## Exercise goal
Starting at the line that contains "Task: Click the New archive (新建) icon" in the listing below, write out every line word for word until you have written the line that contains "Screen dimensions: 975x634".

## Entries shown
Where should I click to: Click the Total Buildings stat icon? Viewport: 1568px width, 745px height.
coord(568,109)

==

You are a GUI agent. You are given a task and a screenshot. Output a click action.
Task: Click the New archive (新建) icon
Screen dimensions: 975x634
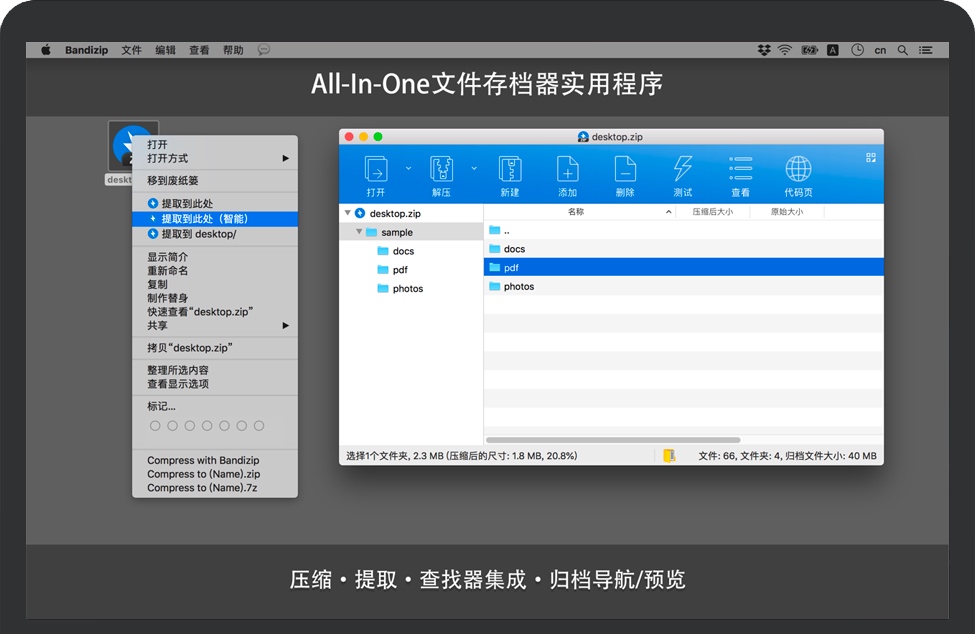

## Expected output
Task: Click the New archive (新建) icon
Screen dimensions: 975x634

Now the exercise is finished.